Joe Torre, apprentice solicitor at Muckle LLP, has been working on GDPR with the firm's data protection lawyers and spotted something businesses might be missing.
Data breaches are rising by over 30% a quarter, according to trends seen by the Information Commissioners Office (ICO), and that’s not counting all the breaches that go unreported. News of breaches is becoming increasingly common. Just recently it emerged that Uber had paid off hackers who last year compromised the data of 57 million customers and employees worldwide.
After hiding the breach for over a year, the company finally released a statement admitting that ‘the names and driver’s license numbers of around 600,000 drivers in the United States’ had been compromised. It has also since transpired that 2.7 million UK users’ data has been hacked.
This example is exactly why the new General Data Protection Regulation (GDPR) has new requirements in place for reporting serious breaches.
Transparent businesses
Creating a culture of openness is more important than ever for businesses. Employees need to feel that it is better to tell someone about a suspected breach than to sit on it and do nothing.
Under the Data Protection Act 1998 it was considered ‘best practice’ to report incidents. Whereas the new regulations make it mandatory to disclose any cases of a personal data breach if they pose a likely risk to people’s rights and freedoms.
Businesses now have 72 hours to report certain breaches to the ICO. Failure to do so can, under the new guidelines, lead to a huge fine.
What businesses might have missed
Under the new rules organisations must have measures in place to prevent breaches, have a plan for when a breach occurs and make sure employees know what to do if it happens.
These new requirements have seemingly gone unnoticed, clouded by smoke created by scaremongering media and marketing communications, focussed on the new fines under the regulation.

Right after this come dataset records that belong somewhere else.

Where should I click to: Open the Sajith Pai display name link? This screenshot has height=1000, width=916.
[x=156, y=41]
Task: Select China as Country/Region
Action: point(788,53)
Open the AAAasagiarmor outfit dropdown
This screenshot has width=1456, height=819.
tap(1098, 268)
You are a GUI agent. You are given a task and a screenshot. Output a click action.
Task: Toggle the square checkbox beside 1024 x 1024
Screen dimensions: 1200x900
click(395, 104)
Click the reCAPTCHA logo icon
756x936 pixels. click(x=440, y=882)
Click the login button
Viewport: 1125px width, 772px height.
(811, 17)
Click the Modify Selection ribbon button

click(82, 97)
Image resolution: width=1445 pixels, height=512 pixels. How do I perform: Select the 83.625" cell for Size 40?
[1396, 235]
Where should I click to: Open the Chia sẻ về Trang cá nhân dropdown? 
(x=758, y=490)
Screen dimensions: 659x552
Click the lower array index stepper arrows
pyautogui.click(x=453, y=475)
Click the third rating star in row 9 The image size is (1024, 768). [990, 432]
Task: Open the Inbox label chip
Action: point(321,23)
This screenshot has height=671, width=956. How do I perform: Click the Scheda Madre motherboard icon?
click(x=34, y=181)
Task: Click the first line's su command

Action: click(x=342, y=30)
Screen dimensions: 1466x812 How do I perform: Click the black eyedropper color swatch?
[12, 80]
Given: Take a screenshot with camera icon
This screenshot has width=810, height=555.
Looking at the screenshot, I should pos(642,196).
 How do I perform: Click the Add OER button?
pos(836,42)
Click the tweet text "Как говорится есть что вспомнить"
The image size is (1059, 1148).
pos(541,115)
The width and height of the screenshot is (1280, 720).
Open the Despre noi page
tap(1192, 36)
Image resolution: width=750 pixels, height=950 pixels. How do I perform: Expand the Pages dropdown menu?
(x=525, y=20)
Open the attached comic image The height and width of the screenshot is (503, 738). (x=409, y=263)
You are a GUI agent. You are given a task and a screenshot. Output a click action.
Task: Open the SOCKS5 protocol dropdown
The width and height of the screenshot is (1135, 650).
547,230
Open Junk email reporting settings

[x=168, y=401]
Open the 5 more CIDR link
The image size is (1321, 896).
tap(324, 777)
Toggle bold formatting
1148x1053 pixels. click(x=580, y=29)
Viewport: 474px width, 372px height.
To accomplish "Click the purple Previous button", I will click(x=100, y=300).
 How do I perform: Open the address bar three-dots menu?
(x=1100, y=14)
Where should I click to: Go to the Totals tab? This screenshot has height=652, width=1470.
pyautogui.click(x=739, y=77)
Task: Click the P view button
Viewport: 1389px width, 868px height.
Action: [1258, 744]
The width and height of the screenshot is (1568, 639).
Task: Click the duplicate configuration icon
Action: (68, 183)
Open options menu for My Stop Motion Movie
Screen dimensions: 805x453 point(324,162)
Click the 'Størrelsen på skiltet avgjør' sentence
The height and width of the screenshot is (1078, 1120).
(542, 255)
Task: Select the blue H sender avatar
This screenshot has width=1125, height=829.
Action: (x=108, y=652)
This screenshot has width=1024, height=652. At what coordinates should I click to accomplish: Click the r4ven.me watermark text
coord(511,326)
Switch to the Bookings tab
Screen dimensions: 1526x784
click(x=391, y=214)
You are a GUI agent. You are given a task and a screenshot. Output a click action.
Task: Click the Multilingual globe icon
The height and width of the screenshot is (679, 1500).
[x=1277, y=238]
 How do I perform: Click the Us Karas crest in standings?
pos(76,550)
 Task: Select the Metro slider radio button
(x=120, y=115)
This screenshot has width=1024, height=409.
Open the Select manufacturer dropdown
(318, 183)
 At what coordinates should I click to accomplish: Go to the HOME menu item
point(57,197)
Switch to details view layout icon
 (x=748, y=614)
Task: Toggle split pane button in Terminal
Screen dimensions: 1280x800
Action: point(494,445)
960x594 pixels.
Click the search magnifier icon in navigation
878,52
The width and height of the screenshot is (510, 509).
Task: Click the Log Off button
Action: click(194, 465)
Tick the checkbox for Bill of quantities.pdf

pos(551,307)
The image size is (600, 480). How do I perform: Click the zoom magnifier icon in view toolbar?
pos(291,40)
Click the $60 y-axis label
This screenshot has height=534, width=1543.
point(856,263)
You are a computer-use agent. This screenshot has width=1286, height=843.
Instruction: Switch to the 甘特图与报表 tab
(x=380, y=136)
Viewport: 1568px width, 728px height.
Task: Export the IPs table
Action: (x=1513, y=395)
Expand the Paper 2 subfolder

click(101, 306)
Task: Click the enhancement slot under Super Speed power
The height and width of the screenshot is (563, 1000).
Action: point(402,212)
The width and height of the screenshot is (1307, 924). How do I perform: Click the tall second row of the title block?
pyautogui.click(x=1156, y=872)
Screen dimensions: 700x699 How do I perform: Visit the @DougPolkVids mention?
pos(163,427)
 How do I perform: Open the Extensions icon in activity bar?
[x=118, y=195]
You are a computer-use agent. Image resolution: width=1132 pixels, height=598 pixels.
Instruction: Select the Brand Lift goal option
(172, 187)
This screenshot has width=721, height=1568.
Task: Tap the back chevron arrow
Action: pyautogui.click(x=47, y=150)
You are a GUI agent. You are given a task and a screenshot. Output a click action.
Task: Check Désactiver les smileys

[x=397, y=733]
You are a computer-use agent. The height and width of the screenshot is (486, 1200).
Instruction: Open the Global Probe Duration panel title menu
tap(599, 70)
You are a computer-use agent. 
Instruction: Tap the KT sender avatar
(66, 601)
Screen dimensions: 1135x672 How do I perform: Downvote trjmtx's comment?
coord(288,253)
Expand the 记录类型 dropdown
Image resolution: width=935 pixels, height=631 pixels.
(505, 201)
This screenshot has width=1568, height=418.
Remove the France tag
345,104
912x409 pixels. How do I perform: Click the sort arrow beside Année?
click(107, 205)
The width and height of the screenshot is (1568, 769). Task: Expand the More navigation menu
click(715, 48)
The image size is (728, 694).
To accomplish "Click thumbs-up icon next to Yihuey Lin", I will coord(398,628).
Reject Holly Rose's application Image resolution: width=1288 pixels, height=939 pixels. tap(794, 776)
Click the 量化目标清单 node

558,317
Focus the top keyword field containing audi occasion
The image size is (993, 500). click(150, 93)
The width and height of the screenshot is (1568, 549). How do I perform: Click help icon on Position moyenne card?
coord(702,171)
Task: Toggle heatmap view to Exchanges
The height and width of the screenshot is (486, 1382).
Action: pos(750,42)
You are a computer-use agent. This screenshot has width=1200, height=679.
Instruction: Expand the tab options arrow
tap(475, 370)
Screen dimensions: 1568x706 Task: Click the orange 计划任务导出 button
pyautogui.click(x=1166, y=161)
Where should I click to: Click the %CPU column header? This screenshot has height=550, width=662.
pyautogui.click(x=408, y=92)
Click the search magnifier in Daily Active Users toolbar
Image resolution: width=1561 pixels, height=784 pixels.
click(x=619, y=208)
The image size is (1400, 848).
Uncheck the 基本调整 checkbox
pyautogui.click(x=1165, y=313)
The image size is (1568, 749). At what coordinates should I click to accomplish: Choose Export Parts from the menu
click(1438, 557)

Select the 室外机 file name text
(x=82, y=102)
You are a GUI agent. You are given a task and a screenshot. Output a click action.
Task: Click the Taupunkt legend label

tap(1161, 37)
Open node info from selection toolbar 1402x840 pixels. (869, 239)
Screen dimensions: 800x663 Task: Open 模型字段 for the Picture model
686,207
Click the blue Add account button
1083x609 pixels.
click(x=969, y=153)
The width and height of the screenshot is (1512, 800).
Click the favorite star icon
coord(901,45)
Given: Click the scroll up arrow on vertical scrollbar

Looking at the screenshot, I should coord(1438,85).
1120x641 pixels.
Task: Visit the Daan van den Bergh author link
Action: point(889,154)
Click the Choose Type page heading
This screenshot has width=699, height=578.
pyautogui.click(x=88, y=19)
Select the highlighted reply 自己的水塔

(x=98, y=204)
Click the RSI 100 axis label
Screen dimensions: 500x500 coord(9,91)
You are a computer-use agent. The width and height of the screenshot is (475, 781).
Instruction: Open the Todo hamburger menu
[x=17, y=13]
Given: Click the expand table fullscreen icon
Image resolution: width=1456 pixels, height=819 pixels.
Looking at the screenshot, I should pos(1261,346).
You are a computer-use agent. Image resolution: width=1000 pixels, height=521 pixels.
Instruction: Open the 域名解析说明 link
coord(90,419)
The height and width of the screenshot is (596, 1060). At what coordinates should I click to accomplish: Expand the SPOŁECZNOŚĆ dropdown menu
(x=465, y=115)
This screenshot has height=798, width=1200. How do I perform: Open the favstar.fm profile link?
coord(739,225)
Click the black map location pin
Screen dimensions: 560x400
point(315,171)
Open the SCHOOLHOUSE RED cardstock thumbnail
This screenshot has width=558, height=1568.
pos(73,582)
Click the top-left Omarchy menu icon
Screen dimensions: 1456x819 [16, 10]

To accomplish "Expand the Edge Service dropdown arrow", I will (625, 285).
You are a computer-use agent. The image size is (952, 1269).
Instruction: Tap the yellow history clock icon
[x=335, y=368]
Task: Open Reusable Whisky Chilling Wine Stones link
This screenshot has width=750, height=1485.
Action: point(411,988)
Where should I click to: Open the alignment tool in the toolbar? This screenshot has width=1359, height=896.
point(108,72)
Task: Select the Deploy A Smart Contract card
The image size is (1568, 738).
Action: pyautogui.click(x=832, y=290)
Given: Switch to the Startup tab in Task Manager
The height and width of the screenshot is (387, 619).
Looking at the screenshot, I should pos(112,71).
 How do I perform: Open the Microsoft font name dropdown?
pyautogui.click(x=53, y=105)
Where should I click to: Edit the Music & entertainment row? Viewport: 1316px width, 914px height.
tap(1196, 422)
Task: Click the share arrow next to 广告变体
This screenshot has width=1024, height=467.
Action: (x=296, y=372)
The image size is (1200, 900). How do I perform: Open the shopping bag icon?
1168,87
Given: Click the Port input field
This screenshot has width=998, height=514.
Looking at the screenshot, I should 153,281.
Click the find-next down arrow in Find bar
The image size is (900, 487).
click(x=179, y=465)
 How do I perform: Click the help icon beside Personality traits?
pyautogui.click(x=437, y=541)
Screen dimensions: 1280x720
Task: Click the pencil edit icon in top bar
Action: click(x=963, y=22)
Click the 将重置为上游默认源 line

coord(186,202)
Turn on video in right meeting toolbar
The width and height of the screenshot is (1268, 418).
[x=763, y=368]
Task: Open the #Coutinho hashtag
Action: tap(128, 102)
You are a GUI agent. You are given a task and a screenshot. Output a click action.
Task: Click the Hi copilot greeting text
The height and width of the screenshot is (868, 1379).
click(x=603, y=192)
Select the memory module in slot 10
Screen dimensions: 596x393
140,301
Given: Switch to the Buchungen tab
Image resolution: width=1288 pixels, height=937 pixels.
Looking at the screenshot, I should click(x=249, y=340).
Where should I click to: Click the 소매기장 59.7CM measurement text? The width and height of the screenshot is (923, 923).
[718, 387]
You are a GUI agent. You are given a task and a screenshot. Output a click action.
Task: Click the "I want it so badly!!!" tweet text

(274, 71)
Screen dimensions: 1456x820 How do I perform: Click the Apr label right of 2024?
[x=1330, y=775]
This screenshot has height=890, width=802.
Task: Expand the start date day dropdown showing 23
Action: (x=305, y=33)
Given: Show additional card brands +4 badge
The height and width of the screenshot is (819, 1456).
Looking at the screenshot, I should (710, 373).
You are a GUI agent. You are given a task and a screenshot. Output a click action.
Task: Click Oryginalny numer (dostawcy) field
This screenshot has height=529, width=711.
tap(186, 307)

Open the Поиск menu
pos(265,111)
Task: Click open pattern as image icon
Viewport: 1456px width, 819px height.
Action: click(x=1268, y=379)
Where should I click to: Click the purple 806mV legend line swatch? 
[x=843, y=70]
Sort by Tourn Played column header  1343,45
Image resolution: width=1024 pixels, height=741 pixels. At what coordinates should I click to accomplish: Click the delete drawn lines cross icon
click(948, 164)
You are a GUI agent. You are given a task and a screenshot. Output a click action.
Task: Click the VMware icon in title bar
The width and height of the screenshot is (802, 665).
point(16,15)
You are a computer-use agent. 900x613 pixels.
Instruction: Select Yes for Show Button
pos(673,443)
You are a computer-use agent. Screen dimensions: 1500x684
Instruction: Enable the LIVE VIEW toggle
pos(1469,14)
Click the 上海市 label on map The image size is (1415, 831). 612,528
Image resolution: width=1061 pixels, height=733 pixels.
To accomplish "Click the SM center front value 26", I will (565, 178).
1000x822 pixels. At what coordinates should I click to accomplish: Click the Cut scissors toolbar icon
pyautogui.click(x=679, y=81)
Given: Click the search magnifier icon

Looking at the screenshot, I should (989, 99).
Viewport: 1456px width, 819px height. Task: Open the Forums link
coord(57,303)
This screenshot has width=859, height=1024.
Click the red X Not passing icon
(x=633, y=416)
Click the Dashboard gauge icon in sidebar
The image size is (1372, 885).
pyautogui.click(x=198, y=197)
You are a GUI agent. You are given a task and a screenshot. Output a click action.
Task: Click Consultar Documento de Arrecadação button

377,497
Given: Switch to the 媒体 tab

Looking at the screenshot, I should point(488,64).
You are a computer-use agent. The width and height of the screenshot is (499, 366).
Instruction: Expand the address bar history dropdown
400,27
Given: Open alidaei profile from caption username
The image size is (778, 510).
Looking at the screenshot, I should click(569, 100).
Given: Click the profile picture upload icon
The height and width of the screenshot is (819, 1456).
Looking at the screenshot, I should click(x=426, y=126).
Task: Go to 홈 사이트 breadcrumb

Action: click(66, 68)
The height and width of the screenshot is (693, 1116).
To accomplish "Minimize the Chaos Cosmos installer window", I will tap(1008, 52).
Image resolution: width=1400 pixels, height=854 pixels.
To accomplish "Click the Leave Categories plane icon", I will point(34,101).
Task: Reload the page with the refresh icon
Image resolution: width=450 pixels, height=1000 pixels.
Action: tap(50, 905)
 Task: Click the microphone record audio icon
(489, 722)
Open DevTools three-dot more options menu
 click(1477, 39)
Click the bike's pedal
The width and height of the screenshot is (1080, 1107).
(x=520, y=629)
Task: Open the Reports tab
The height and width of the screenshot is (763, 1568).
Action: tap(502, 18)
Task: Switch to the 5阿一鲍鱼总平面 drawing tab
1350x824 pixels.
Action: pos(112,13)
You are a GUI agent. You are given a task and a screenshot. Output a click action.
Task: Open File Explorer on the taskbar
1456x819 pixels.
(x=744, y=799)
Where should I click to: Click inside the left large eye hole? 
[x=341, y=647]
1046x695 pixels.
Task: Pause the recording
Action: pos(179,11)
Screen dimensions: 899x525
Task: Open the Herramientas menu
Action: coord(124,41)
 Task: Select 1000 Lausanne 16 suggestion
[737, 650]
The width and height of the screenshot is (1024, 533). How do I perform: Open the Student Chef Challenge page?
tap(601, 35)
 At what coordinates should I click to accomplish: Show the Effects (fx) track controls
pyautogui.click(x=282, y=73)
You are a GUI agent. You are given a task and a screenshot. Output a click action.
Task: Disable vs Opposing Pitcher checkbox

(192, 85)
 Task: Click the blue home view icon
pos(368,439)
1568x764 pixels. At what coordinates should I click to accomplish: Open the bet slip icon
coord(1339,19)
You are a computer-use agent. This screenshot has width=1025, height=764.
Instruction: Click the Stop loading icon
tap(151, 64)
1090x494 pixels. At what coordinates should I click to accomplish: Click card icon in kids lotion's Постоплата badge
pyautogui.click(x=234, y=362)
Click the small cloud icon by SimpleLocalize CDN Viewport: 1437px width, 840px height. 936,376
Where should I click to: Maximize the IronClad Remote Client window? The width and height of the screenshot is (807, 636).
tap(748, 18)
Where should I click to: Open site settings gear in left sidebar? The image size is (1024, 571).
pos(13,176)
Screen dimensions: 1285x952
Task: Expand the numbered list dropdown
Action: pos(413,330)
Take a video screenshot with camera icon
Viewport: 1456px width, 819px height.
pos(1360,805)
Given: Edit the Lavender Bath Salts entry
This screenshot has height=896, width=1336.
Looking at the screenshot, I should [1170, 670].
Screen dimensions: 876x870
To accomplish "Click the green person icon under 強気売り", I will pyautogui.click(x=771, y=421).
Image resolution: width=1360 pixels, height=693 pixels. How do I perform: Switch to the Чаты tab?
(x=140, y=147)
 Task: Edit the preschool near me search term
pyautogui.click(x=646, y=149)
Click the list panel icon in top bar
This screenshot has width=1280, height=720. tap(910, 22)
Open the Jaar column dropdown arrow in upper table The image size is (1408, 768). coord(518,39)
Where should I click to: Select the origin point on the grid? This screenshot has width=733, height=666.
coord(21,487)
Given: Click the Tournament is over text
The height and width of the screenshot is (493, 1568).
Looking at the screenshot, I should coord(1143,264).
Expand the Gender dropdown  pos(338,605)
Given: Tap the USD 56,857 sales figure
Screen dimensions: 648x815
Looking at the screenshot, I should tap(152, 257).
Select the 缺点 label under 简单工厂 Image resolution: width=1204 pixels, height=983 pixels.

I’m sure you will all have read about the £20m fines for breaches of GDPR, a sum that is in a different league to the current maximum £500,000 that the ICO can impose currently. But let’s not obsess about that.
It’s not all doom and gloom. We shouldn’t panic. UK information commissioner Elizabeth Denham has reassured businesses, saying: “This law is not about fines. It’s about putting the consumer and citizen first. We can’t lose sight of that. Focusing on big fines makes for great headlines, but thinking that GDPR is about crippling financial punishment misses the point.”
While the ICO will enforce these new fines, the change in the law should be seen as an opportunity for businesses to ensure the way they hold data is more secure and efficient than ever, rather than worrying about the penalty for not doing so.
So New Year, new start for our data security systems. Now is the time to make sure they are in better shape than ever before, fit and ready for the new regulations in May.